— REQUIREMENT A —
In the records, from the line with "This screenshot has width=804, height=393." up to and including the end of the records, can you change "Select" to "Choose", keep everything else the same, and leave the pictures out?

— TEXT SECTION —
In the distance past the parks lie the train tracks and past them the Rio de la Plata and the activity of a working port.  We did not care for the train, though it was only a few centavos more expensive.  It was a longer walk to catch it, an equally squashed ride for a few stops with no redeeming sites, and then almost a 3000 kilometer (about 2 miles) to the office.  Once was enough for this jornada de morte! 

At night around 8 PM, I like taking the subte, the Argentina subway (subte is short for subtreanno), which costs maybe 50 cents USD.  Linea A is almost quaint and is the oldest subway in Latin America.  Linea D, which I can pick up about 4 blocks from the office at Catedral, at the start of the line, and take to the next to last stop at Juramento, works for me.  The subte is a squash as well, but picking the right train and car, I can plant myself next to the door away from the siding, and hold on tight without being mauled along the way.  It is much faster, though the walking makes it a “push.”  Once I alight from the train, it’s a nice walk on a winter night through past the panaderias, cafes, mercados, and shops, all brightly lit in the neighborhood.  Then I walk diagonally through a hillside park and down at Pampas and across the train tracks and finally to the apartamento only a few more blocks away.

— RECORDS SHOWN —

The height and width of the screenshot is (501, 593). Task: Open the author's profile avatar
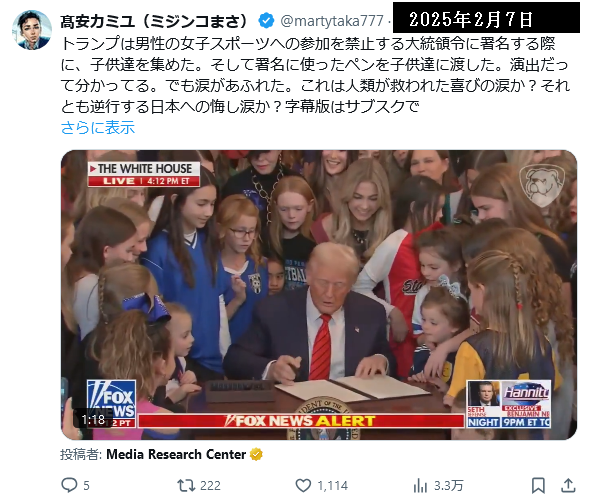click(x=32, y=30)
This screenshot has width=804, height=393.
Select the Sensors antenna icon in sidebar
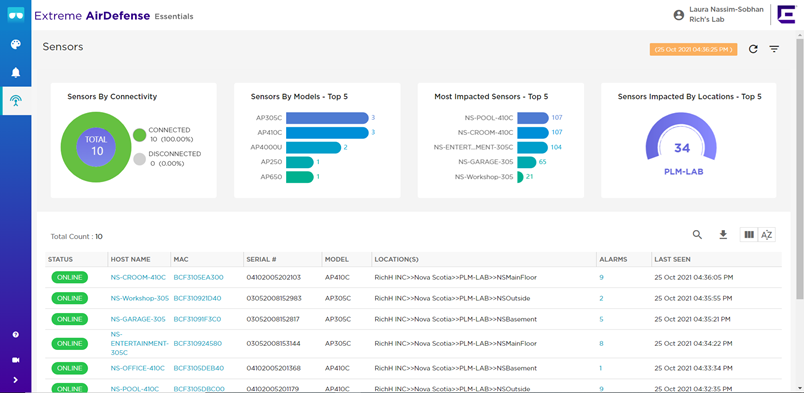tap(16, 101)
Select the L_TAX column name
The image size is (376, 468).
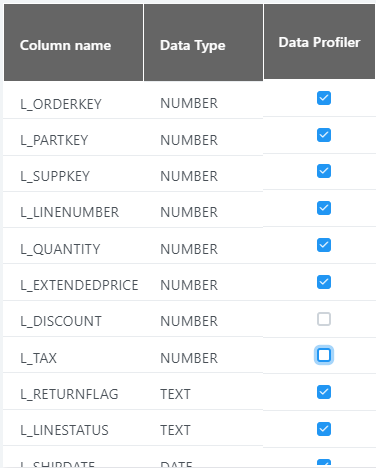tap(38, 358)
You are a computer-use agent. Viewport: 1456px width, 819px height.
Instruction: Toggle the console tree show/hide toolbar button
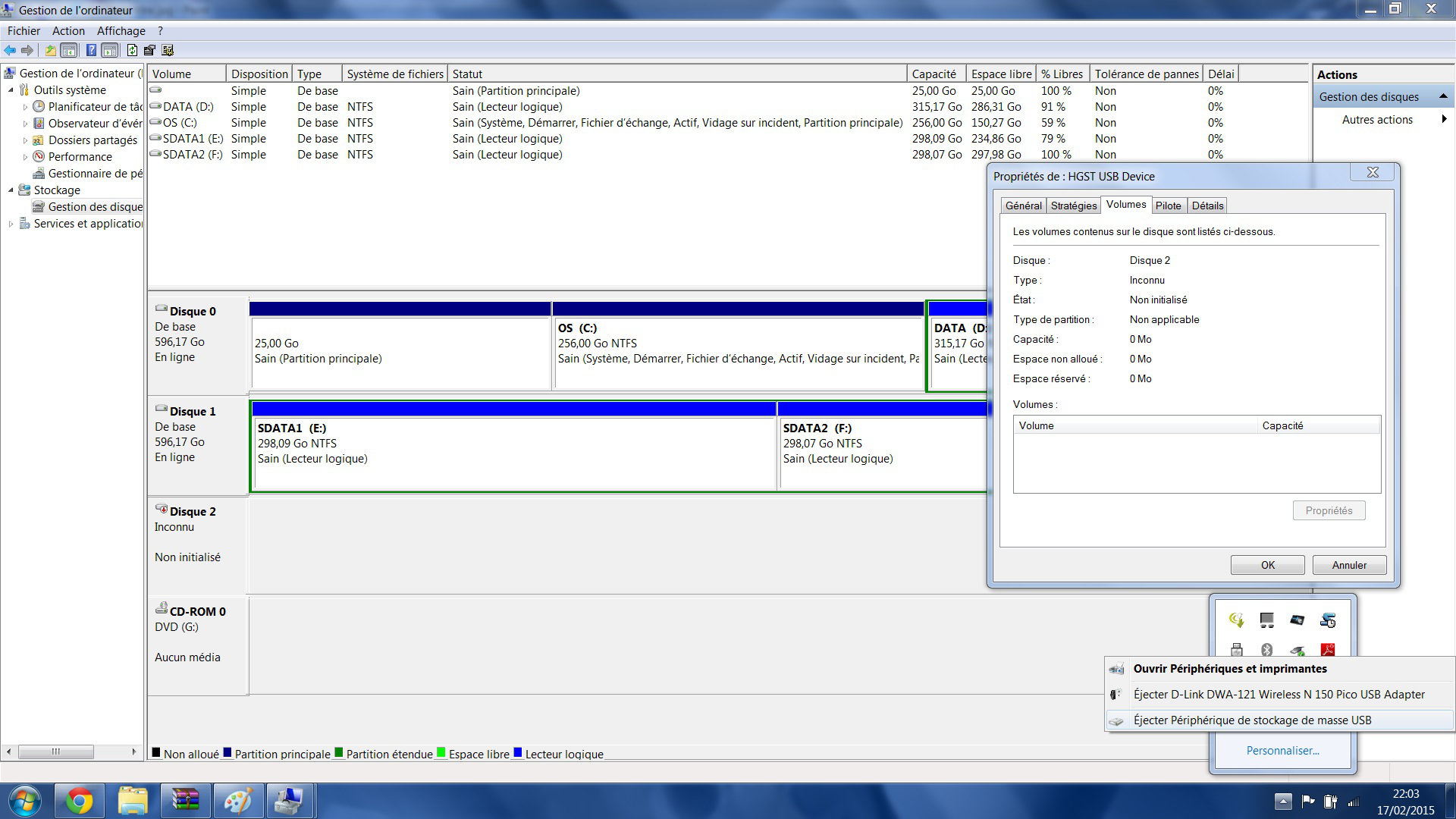coord(69,50)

— REQUIREMENT B —
Could you quote the whole passage about commuting by train and subte?

— ANSWER A —
This screenshot has width=804, height=393.
Choose the Sensors antenna icon in sidebar
tap(16, 101)
Choose the L_TAX column name
The image size is (376, 468).
tap(38, 358)
You are a computer-use agent. Viewport: 1456px width, 819px height.
Instruction: Toggle the console tree show/hide toolbar button
coord(69,50)

— ANSWER B —
In the distance past the parks lie the train tracks and past them the Rio de la Plata and the activity of a working port.  We did not care for the train, though it was only a few centavos more expensive.  It was a longer walk to catch it, an equally squashed ride for a few stops with no redeeming sites, and then almost a 3000 kilometer (about 2 miles) to the office.  Once was enough for this jornada de morte! 

At night around 8 PM, I like taking the subte, the Argentina subway (subte is short for subtreanno), which costs maybe 50 cents USD.  Linea A is almost quaint and is the oldest subway in Latin America.  Linea D, which I can pick up about 4 blocks from the office at Catedral, at the start of the line, and take to the next to last stop at Juramento, works for me.  The subte is a squash as well, but picking the right train and car, I can plant myself next to the door away from the siding, and hold on tight without being mauled along the way.  It is much faster, though the walking makes it a “push.”  Once I alight from the train, it’s a nice walk on a winter night through past the panaderias, cafes, mercados, and shops, all brightly lit in the neighborhood.  Then I walk diagonally through a hillside park and down at Pampas and across the train tracks and finally to the apartamento only a few more blocks away.